New CSU framework tackles unreliable labels in audio tagging systems
Class-wise supervision unreliability modeling improves AudioSet robustness by 12%
Weakly labeled datasets like AudioSet have driven audio tagging progress, but annotation quality varies significantly across sound classes. Labels can be incomplete, ambiguous, or unreliable—especially as synthetic audio increasingly mixes with real recordings, where generated samples often mismatch their semantic labels. Prior research focused mainly on missing-positive labels, but three other sources of unreliable supervision remain underexplored: spurious additions (incorrect extra labels), misassignments between similar classes (e.g., 'dog bark' vs. 'wolf howl'), and weakened label evidence (marginal or ambiguous presence). These introduce class-dependent optimization bias that standard training ignores.
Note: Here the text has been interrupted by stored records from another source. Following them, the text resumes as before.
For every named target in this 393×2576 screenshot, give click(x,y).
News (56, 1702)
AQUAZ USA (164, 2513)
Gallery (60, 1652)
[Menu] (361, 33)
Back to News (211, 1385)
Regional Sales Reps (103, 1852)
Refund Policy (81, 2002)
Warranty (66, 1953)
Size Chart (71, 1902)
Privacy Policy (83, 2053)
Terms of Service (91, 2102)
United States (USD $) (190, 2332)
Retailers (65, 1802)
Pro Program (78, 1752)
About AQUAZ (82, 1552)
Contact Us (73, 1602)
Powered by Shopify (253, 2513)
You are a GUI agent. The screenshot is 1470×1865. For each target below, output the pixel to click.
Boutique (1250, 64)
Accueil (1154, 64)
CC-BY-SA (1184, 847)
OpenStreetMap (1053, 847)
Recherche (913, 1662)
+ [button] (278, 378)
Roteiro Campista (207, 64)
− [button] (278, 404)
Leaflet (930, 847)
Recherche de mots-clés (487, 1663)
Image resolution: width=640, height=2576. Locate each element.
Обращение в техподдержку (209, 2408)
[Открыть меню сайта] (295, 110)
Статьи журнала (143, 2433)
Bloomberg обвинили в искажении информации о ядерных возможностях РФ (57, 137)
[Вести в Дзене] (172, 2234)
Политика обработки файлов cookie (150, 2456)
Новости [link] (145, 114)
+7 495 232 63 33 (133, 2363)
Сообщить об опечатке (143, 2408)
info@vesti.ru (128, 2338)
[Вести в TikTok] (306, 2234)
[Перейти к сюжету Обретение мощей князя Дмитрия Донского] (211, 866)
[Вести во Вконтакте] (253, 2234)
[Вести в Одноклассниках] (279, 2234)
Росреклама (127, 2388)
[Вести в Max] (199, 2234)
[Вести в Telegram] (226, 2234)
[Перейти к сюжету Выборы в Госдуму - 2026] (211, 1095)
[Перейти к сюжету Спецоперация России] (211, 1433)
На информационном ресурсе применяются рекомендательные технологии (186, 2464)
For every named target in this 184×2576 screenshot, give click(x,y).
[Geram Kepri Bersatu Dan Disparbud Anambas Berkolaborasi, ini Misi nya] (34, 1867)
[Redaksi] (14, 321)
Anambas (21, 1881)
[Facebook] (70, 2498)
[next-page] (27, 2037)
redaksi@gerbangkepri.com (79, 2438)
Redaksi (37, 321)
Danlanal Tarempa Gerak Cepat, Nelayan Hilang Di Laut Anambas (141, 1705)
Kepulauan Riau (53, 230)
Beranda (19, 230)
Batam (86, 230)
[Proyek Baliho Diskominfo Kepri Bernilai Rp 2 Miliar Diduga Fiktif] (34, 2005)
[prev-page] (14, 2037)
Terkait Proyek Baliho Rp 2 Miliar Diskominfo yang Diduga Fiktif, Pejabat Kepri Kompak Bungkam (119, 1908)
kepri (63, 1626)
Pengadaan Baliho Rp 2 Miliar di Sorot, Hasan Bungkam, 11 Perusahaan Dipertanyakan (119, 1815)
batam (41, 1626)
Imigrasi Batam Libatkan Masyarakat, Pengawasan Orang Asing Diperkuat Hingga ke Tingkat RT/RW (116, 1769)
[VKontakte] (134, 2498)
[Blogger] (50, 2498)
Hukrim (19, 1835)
To address this, the paper introduces the Class-wise Supervision Unreliability (CSU) framework. CSU learns a separate unreliability parameter for each sound class during training, dynamically down-weighting supervision from less reliable classes. This requires no changes to model architecture or inference—only a small overhead in training. The authors also release ESC-FreeGen50, a manually verified benchmark of 50 sound classes that includes both real and generated audio for controlled evaluation. Experiments on controlled benchmarks and AudioSet show CSU improves robustness across architectures (CNNs, Transformers) and all three sources of unreliability, with up to 5% absolute mAP gain on the most unreliable classes. The method is simple, practical, and easily integrated into existing audio tagging pipelines.
- CSU learns per-class unreliability parameters to down-weight problematic labels without changing model architecture or inference.
- Addresses three under-explored issues: spurious additions, misassignments between similar classes, and weakened label evidence.
- Introduces ESC-FreeGen50 benchmark – 50 manually verified sound classes combining real and generated audio for robust evaluation.
Why It Matters
Practical method to improve AI audio tagging reliability as synthetic data proliferates, benefiting voice assistants and surveillance systems.